> _Exercise_:
Find "The width and height of the screenshot is (1568, 568)." in the data, then restate the line it sits in and every later line word for word, ending with the last line.

> _Task input_:
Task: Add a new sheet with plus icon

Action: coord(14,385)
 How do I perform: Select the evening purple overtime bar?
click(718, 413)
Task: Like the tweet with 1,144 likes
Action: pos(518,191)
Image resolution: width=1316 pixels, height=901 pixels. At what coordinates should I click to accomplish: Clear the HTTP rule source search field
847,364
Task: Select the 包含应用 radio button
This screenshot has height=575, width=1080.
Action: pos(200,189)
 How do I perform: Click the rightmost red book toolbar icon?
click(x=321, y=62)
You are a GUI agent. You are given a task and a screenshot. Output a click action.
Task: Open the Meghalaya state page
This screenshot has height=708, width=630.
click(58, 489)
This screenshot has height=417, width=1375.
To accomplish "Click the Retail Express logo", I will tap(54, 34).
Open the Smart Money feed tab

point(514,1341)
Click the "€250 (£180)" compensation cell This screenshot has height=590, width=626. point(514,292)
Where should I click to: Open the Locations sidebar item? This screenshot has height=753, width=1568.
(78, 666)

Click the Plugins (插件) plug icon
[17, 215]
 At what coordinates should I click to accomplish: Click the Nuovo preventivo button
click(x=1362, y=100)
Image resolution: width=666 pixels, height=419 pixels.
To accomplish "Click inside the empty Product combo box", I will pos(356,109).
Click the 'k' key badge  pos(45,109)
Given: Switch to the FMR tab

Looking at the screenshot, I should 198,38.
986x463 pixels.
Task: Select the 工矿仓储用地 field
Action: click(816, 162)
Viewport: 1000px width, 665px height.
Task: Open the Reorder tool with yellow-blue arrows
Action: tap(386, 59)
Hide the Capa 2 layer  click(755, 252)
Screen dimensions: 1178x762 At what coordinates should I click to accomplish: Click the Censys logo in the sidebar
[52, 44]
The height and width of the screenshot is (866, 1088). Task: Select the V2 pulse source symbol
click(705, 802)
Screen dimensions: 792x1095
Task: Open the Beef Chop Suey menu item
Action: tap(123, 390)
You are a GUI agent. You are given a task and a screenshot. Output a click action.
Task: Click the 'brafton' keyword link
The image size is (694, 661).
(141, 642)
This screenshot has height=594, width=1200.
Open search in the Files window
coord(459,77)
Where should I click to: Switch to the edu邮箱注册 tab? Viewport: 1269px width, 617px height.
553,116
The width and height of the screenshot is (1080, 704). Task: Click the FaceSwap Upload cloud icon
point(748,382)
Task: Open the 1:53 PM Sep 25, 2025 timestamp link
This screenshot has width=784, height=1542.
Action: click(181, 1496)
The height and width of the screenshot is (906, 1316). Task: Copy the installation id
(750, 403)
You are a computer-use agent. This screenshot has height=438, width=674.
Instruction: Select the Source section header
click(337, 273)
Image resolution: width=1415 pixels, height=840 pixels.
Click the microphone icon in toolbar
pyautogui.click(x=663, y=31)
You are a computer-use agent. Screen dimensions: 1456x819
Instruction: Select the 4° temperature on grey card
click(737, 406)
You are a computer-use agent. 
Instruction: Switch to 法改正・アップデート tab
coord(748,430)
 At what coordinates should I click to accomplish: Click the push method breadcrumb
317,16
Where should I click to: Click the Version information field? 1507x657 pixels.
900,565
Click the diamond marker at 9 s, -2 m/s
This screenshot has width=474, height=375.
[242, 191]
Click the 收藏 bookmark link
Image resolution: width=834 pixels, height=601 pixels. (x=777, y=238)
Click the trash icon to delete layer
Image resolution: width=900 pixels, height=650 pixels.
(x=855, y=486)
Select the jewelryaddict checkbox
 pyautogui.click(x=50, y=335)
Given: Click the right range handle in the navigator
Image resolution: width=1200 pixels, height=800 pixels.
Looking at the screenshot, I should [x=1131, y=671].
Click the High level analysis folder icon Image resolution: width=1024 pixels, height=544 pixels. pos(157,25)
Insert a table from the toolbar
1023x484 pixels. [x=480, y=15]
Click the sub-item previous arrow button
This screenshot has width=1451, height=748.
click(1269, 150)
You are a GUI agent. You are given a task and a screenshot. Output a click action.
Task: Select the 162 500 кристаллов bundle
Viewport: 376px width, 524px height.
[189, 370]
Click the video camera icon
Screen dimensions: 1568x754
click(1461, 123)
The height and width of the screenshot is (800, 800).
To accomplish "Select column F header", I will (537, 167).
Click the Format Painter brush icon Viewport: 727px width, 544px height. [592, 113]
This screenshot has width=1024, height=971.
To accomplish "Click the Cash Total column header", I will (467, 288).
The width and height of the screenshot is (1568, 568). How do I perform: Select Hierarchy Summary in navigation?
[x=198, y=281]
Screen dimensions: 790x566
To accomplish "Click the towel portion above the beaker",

> _Response below_:
The width and height of the screenshot is (1568, 568). How do I perform: Select Hierarchy Summary in navigation?
[x=198, y=281]
Screen dimensions: 790x566
To accomplish "Click the towel portion above the beaker",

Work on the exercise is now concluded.